Lessons learned on this project contributed significantly to the continued development of gas-turbine technology for power generation. They included the following:
- The single-burner combustor design resulted in a visible exhaust plume. Use of a basic water injection system reduced NOx emissions and controlled the plume.
- Retrofit of an automatic overrunning clutch permitted faster power dispatch from the synchronous condenser mode of operation.
- A 1977 plant report mentioned two bent R1 compressor blades. The assumed cause was inlet icing. Subsequent tests showed ice formation and shedding into the compressor at 35F and 100% humidity. A similar compressor failure seven years earlier probably was caused by icing as well. Icing continues to be a condition of concern and can occur at ambient temperatures in the 40s. For more information, go to www.ccj-online.com and type “compressor icing” into the search-function box.
“The search for higher efficiency and output, which motivated the early developments in intercooling, also was driver for the first combined cycle, Korneuburg A, installed in 1961” van der Linden continued. The 2 x 1 Austrian plant was equipped with two 25-MW intercooled gas turbines and one 25-MW steam turbine.

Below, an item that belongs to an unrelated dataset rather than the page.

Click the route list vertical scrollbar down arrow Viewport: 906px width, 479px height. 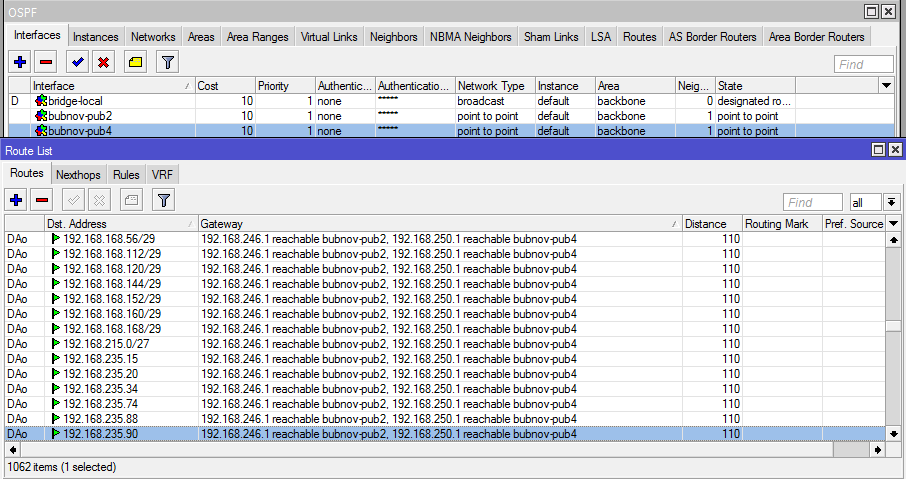point(893,436)
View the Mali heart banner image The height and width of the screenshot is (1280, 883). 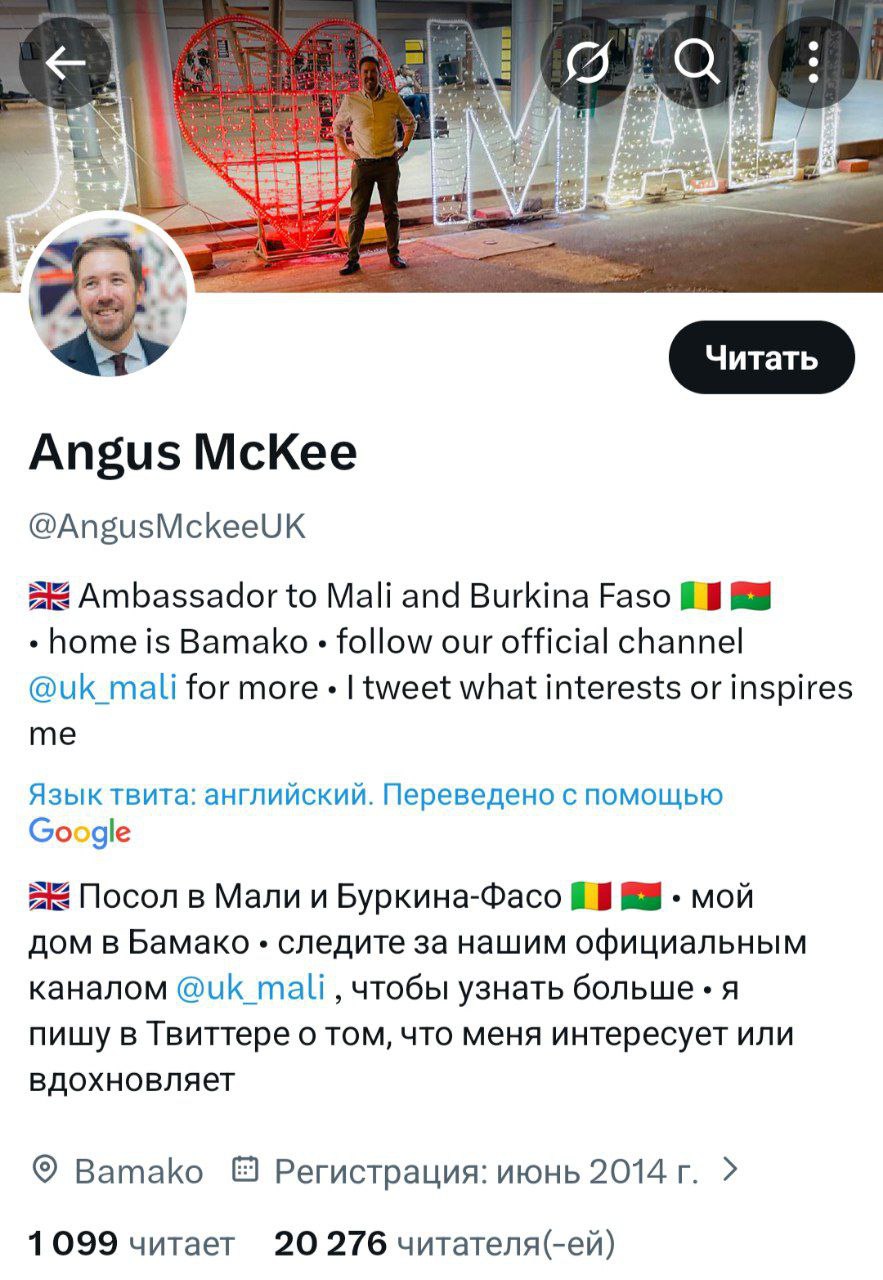pyautogui.click(x=441, y=146)
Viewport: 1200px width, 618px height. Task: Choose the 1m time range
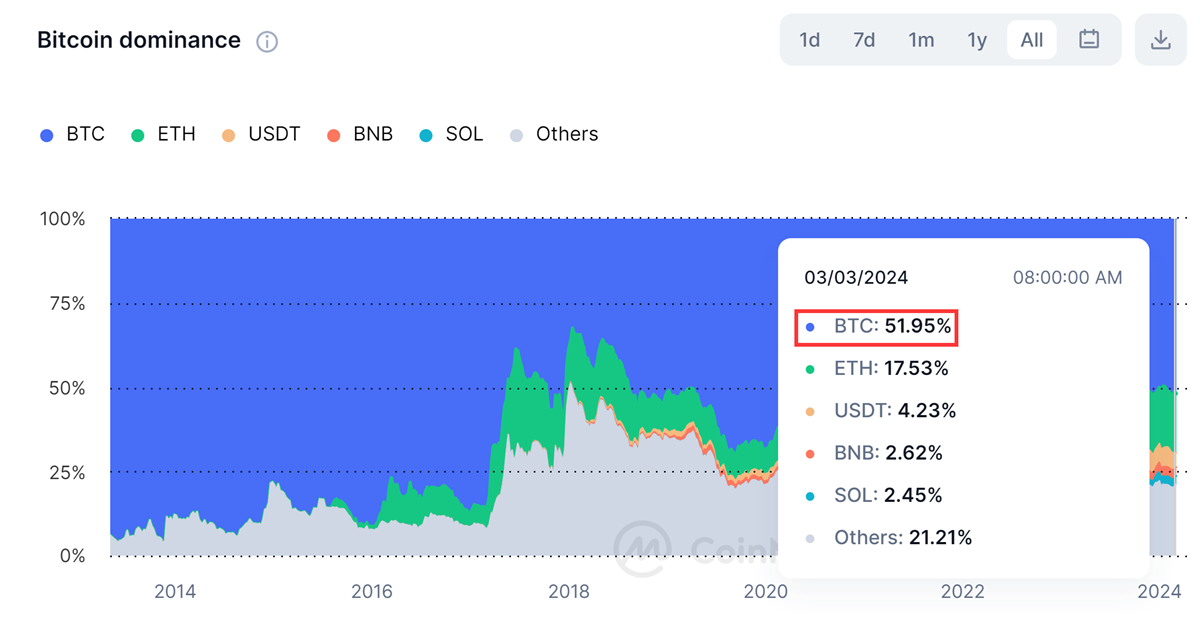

The 26%-efficient GTs produced a relatively cool exhaust stream (590F), resulting in low-quality steam. A fired superheater raised steam temperature to 824F, boosting overall plant efficiency to 32%.
Van der Linden recalled that the plant ran successfully until 1974 when high fuel prices made it uneconomic. It was replaced by Korneuburg B, a 125-MW 1 x 1 combined cycle, powered by a single-shaft, 81-MW gas turbine. This plant was the most efficient powerplant ever commissioned when it went into service in 1981. “The race was on,” van der Linden said, “for improved cycle efficiency with ever-increasing turbine inlet temperatures, pressure ratios, and GT sizes.”
Closing, the consultant added, “The displacement of two-shaft intercooled reheat machines by a lower-cost single large gas turbine with co-axial shafts, two compressors and turbines, a single annular combustor, and substantially higher efficiency was a truly remarkable development.” CCJ
Acknowledgement. Historical sources include published papers and various editions of the Brown Boveri Review in addition to personal communication with Dietrich Eckhardt. To dig deeper, see ASME’s Journal of Engineering for Gas Turbines and Power, July 2002.